In terms of Anja Taylor-Joy versus Gwyneth Paltrow both of them perfectly suit the film they are in but Taylor-Joy presents the arrogance and naivety of youth that are a key part of the character better. She also comes across as more entitled which is necessary now following the global financial crisis, the tax avoidance scandals and the rise of Trump and Johnson’s Conservative Party. With all of this though she is still likeable which is always a challenge with Emma but one that Taylor-Joy and director Autumn de Wilde make harder yet still manage. Crucially Emma’s two key relationships are more authentic in this later film too. Her friendship with Harriet Smith feels really genuine here, rather than her being a project or a plaything as can be the impression elsewhere (nowhere more than in Clueless). Because Mr. Knightly seems less sure of himself you can better believe that he could fall for Emma as well and their dance at the Weston’s May Ball is positively dripping with the type of tangible sexual tension that pre-millennium costume drama’s never dared dream of.

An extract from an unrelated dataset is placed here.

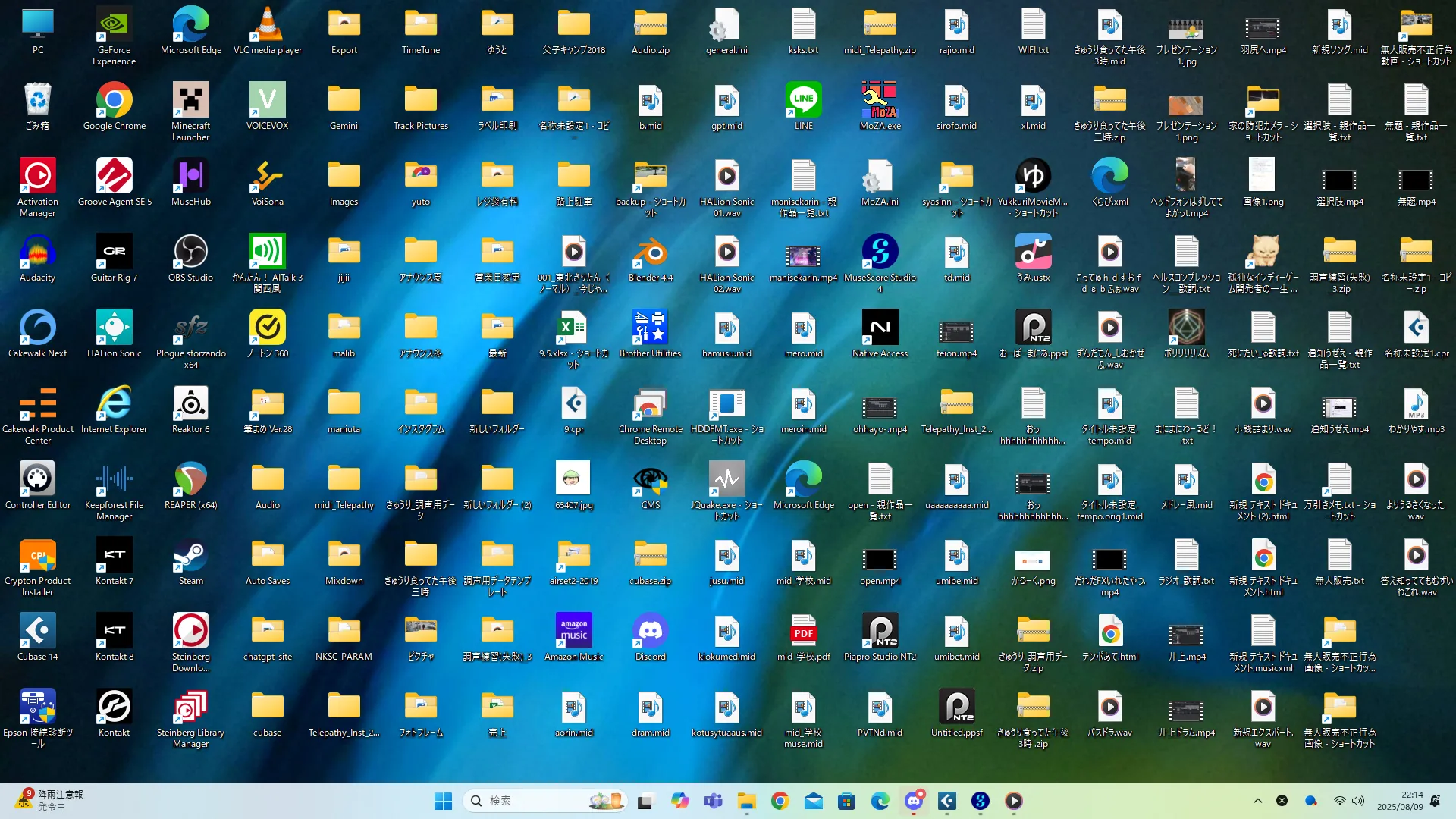Click the volume icon in system tray
1456x819 pixels.
(1358, 801)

Incidentally you get to see Knightly’s naked bum in one scene which is so totally pointless that it must be making a point about how often you see redundant female nudity in films. That isn’t the case in this genre though so I’m not sure this is the right time or place.

There are things that Paltrow’s Emma gets right over Taylor- Joy’s. In this one you get much less of an idea about how Emma’s conceit and over confidence exists as a result of her father’s flattery and indulgence for example. You also don’t get to see the gypsy attack which is actually quite important to the story and is an odd thing to leave out. Of course the Gwyneth Paltrow film also has that odd moment where it breaks the fourth wall at the end as Juliet Stevenson as the pompous Mrs. Elton speaks straight to camera. It’s a weird inclusion but it did put me in mind of how amazing a Phoebe Waller-Bridge adaptation of Jane Austen novel would be so it gave more than it took away. This in turn brings me to the great score written for the Taylor-Joy Emma by Isobel Waller-Bridge who also did the music for Fleabag, among other things, and is Pheobe’s sister. It all leads back to this Emma’s victories.

The 2020 Emma doesn’t feel essential like the best period films to have come out in recent years but if we needed a new Emma then this is the Emma we needed. It certainly isn’t badly done.